### HOW TO COMPLETE THIS TASK
Your answer should be the lines below from the one with "Instruction: Expand the" to the one with "Click the 在售 part status value", both included, given again exactly and with nothing added.

### PROVIDED MATERIAL
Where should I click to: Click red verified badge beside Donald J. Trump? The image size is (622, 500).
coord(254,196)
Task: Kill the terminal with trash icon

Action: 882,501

* * *

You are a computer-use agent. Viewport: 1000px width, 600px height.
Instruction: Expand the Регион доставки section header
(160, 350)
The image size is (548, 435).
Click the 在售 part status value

### EXERCISE RESPONSE
Instruction: Expand the Регион доставки section header
(160, 350)
The image size is (548, 435).
Click the 在售 part status value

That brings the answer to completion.